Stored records
----

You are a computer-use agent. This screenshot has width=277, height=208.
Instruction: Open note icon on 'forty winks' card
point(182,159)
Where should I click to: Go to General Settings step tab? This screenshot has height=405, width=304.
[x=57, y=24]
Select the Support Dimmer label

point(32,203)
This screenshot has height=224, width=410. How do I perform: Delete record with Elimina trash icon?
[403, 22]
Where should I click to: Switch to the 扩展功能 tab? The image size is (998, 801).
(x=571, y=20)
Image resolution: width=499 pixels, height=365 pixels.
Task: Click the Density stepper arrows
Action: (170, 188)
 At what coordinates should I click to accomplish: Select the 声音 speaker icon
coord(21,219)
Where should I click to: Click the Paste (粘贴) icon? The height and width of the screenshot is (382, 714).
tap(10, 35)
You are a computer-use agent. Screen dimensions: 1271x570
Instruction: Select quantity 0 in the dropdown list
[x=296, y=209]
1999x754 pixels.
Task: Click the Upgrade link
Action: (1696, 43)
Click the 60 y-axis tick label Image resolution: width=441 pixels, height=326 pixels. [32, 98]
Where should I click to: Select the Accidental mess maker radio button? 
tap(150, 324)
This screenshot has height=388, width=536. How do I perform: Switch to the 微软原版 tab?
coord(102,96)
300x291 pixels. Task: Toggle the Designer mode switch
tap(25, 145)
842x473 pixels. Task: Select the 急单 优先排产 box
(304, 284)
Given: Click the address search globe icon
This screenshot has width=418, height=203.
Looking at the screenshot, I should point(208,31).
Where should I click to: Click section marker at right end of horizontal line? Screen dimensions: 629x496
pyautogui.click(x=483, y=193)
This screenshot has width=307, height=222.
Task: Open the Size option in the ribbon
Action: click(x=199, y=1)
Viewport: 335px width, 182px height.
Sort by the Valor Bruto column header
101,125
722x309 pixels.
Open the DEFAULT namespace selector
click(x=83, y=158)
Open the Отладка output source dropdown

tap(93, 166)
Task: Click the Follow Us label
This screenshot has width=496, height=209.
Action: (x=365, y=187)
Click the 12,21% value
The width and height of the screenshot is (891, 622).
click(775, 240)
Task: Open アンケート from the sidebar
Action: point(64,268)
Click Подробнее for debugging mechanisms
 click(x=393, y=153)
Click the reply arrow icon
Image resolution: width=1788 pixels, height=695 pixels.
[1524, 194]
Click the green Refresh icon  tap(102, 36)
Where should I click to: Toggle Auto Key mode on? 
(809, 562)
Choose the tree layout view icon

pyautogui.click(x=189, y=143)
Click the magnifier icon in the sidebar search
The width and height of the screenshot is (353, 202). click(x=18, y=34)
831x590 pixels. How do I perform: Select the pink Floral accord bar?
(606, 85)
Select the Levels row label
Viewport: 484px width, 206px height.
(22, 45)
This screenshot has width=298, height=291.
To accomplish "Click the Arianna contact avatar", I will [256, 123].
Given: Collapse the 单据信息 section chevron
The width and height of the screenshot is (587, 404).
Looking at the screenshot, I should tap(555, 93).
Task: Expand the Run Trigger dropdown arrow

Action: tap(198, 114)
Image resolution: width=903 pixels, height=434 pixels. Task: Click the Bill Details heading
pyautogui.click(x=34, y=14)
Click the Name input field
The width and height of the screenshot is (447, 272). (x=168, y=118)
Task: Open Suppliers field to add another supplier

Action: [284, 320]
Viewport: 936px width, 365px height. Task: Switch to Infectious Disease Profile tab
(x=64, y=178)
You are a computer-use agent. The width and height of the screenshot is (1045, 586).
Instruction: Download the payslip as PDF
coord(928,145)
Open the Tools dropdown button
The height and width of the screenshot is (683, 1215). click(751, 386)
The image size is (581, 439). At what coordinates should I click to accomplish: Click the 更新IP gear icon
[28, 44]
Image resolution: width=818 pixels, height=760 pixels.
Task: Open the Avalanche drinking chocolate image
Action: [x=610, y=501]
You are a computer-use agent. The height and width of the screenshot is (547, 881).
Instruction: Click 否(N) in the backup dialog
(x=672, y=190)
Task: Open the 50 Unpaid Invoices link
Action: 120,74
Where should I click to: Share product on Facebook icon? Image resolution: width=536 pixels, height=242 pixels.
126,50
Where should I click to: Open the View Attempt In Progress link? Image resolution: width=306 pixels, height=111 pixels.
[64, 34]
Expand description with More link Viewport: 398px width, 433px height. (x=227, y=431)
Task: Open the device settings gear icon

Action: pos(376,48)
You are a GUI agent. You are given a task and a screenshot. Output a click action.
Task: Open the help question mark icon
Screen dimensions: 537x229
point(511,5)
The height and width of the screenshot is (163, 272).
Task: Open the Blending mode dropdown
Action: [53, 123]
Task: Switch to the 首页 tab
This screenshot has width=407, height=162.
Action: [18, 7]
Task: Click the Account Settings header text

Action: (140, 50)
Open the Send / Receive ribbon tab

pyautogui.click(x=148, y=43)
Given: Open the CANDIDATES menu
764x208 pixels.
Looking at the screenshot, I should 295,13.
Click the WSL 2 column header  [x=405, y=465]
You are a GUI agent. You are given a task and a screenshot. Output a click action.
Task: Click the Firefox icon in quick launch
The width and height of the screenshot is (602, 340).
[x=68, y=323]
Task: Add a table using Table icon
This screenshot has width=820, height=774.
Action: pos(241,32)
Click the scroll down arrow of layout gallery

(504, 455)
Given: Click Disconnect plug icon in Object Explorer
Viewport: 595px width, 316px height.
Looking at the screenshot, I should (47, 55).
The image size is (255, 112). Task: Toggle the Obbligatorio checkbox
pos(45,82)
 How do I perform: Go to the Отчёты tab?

----

Task brief :: The answer must be the same records, repeated exactly and in full.

Answer section ::
You are a computer-use agent. This screenshot has width=277, height=208.
Instruction: Open note icon on 'forty winks' card
point(182,159)
Where should I click to: Go to General Settings step tab? This screenshot has height=405, width=304.
[x=57, y=24]
Select the Support Dimmer label

point(32,203)
This screenshot has height=224, width=410. How do I perform: Delete record with Elimina trash icon?
[403, 22]
Where should I click to: Switch to the 扩展功能 tab? The image size is (998, 801).
(x=571, y=20)
Image resolution: width=499 pixels, height=365 pixels.
Task: Click the Density stepper arrows
Action: (170, 188)
 At what coordinates should I click to accomplish: Select the 声音 speaker icon
coord(21,219)
Where should I click to: Click the Paste (粘贴) icon? The height and width of the screenshot is (382, 714).
tap(10, 35)
You are a computer-use agent. Screen dimensions: 1271x570
Instruction: Select quantity 0 in the dropdown list
[x=296, y=209]
1999x754 pixels.
Task: Click the Upgrade link
Action: (1696, 43)
Click the 60 y-axis tick label Image resolution: width=441 pixels, height=326 pixels. [32, 98]
Where should I click to: Select the Accidental mess maker radio button? 
tap(150, 324)
This screenshot has height=388, width=536. How do I perform: Switch to the 微软原版 tab?
coord(102,96)
300x291 pixels. Task: Toggle the Designer mode switch
tap(25, 145)
842x473 pixels. Task: Select the 急单 优先排产 box
(304, 284)
Given: Click the address search globe icon
This screenshot has width=418, height=203.
Looking at the screenshot, I should point(208,31).
Where should I click to: Click section marker at right end of horizontal line? Screen dimensions: 629x496
pyautogui.click(x=483, y=193)
This screenshot has width=307, height=222.
Task: Open the Size option in the ribbon
Action: click(x=199, y=1)
Viewport: 335px width, 182px height.
Sort by the Valor Bruto column header
101,125
722x309 pixels.
Open the DEFAULT namespace selector
click(x=83, y=158)
Open the Отладка output source dropdown

tap(93, 166)
Task: Click the Follow Us label
This screenshot has width=496, height=209.
Action: (x=365, y=187)
Click the 12,21% value
The width and height of the screenshot is (891, 622).
click(775, 240)
Task: Open アンケート from the sidebar
Action: point(64,268)
Click Подробнее for debugging mechanisms
 click(x=393, y=153)
Click the reply arrow icon
Image resolution: width=1788 pixels, height=695 pixels.
[1524, 194]
Click the green Refresh icon  tap(102, 36)
Where should I click to: Toggle Auto Key mode on? 
(809, 562)
Choose the tree layout view icon

pyautogui.click(x=189, y=143)
Click the magnifier icon in the sidebar search
The width and height of the screenshot is (353, 202). click(x=18, y=34)
831x590 pixels. How do I perform: Select the pink Floral accord bar?
(606, 85)
Select the Levels row label
Viewport: 484px width, 206px height.
(22, 45)
This screenshot has width=298, height=291.
To accomplish "Click the Arianna contact avatar", I will [256, 123].
Given: Collapse the 单据信息 section chevron
The width and height of the screenshot is (587, 404).
Looking at the screenshot, I should tap(555, 93).
Task: Expand the Run Trigger dropdown arrow

Action: tap(198, 114)
Image resolution: width=903 pixels, height=434 pixels. Task: Click the Bill Details heading
pyautogui.click(x=34, y=14)
Click the Name input field
The width and height of the screenshot is (447, 272). (x=168, y=118)
Task: Open Suppliers field to add another supplier

Action: [284, 320]
Viewport: 936px width, 365px height. Task: Switch to Infectious Disease Profile tab
(x=64, y=178)
You are a computer-use agent. The width and height of the screenshot is (1045, 586).
Instruction: Download the payslip as PDF
coord(928,145)
Open the Tools dropdown button
The height and width of the screenshot is (683, 1215). click(751, 386)
The image size is (581, 439). At what coordinates should I click to accomplish: Click the 更新IP gear icon
[28, 44]
Image resolution: width=818 pixels, height=760 pixels.
Task: Open the Avalanche drinking chocolate image
Action: [x=610, y=501]
You are a computer-use agent. The height and width of the screenshot is (547, 881).
Instruction: Click 否(N) in the backup dialog
(x=672, y=190)
Task: Open the 50 Unpaid Invoices link
Action: 120,74
Where should I click to: Share product on Facebook icon? Image resolution: width=536 pixels, height=242 pixels.
126,50
Where should I click to: Open the View Attempt In Progress link? Image resolution: width=306 pixels, height=111 pixels.
[64, 34]
Expand description with More link Viewport: 398px width, 433px height. (x=227, y=431)
Task: Open the device settings gear icon

Action: pos(376,48)
You are a GUI agent. You are given a task and a screenshot. Output a click action.
Task: Open the help question mark icon
Screen dimensions: 537x229
point(511,5)
The height and width of the screenshot is (163, 272).
Task: Open the Blending mode dropdown
Action: [53, 123]
Task: Switch to the 首页 tab
This screenshot has width=407, height=162.
Action: [18, 7]
Task: Click the Account Settings header text

Action: (140, 50)
Open the Send / Receive ribbon tab

pyautogui.click(x=148, y=43)
Given: Open the CANDIDATES menu
764x208 pixels.
Looking at the screenshot, I should 295,13.
Click the WSL 2 column header  [x=405, y=465]
You are a GUI agent. You are given a task and a screenshot. Output a click action.
Task: Click the Firefox icon in quick launch
The width and height of the screenshot is (602, 340).
[x=68, y=323]
Task: Add a table using Table icon
This screenshot has width=820, height=774.
Action: pos(241,32)
Click the scroll down arrow of layout gallery

(504, 455)
Given: Click Disconnect plug icon in Object Explorer
Viewport: 595px width, 316px height.
Looking at the screenshot, I should (47, 55).
The image size is (255, 112). Task: Toggle the Obbligatorio checkbox
pos(45,82)
 How do I perform: Go to the Отчёты tab?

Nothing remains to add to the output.